Después se refirió a las grandes “cadenas” comerciales advirtiendo cómo “impactan (…) negativamente en el resto del tejido comercial” del país al “sustituir esa satisfacción de la demanda existente, única, porque estamos hablando de nuestro mercado (…) pequeño”, provocando así “destrucción de empleo y de empresas a través de la destrucción de comercios, que empiezan (…) facturando menos” y culminan “con su cierre final”, graficó.
Los perjuicios operan tanto desde la demanda como desde la oferta. “Su potente poder de compra (…) primero establece condiciones de entrega, de consignación, de forma de presentación, de devolución de los productos perecederos que se echan a perder; y además imponen precios”, con lo que “deja de ser formador de precio el productor” y entonces “empieza a formar el precio el comprador con ese gran poder de compra, y nuevas condiciones de pago, por lo general lejanas: 40, 60, 90, 120, 180 días”.
“Eso es lo que este cambio del formato comercial ha tenido” en “impactos negativos en el sector comercial” por “la destrucción que supone”, como también “al sector industrial o al proveedor de frutas y verduras en cuanto a las nuevas condiciones que plantea y los nuevos formatos de pago”, señaló.
Todo ello, anotó Villar, va “sumado a otro tercer elemento: que todas estas cadenas han desarrollado lo que se llama sus ´marcas blancas´: se encuentra leche, arroz, fideos, detergentes con la marca de la propia cadena, que en principio puede estar producido por alguna industria nacional, pero después de que una cadena impone su marca de un producto, seguramente si no tiene arreglo con esa industria nacional lo importa y lo sigue vendiendo con esa marca que es suya, y ya ni siquiera tenemos un proveedor local”, alertó.
“Esto realmente genera un impacto en cuanto a destrucción de empresas, de empleo e impactos negativos también en nuestro sector industrial”, recalcó; luego explicó que “el tejido productivo nacional, que son muchos miles de comercios, atendiendo a esa demanda interna tienen un efecto distribuidor de la riqueza en sí mismo, pero cuando se establece un proceso concentrador de esta naturaleza y los comercios chicos van quedando a la vera del camino, y 200, 300, 400 comercios en la zona de influencia de un gran supermercado son sustituidos por éste, (…) es altamente concentrador y esa riqueza generada no se queda en el país; por eso nos parece que es una operación de extracción de riqueza genuina de nuestro mercado”.

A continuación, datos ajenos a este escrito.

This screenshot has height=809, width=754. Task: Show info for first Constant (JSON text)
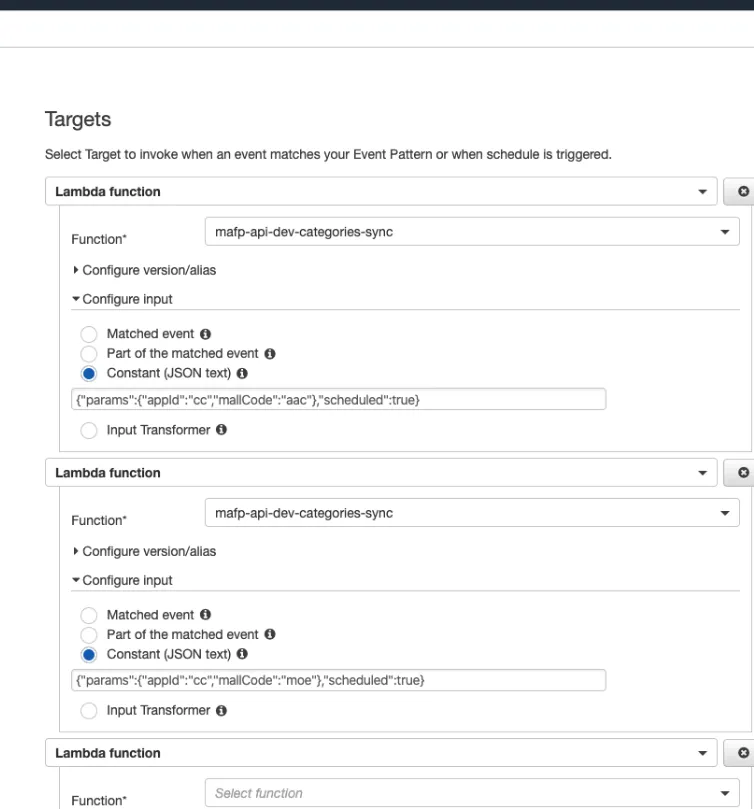pyautogui.click(x=242, y=373)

Para contener y equilibrar la tendencia proponen que “a partir del gobierno se instale una campaña, apoyada por las cámaras empresariales y por los trabajadores” organizados, para reeditar una “política activa de desarrollo industrial (…) tratando de instalar, comunicar y sensibilizar a nuestro mercado local y a nuestra población toda para que realmente tengamos esa cultura de ´compre nacional´, que es donde trabajan nuestras familias, hijos, vecinos, en definitiva donde trabaja toda la población nacional”.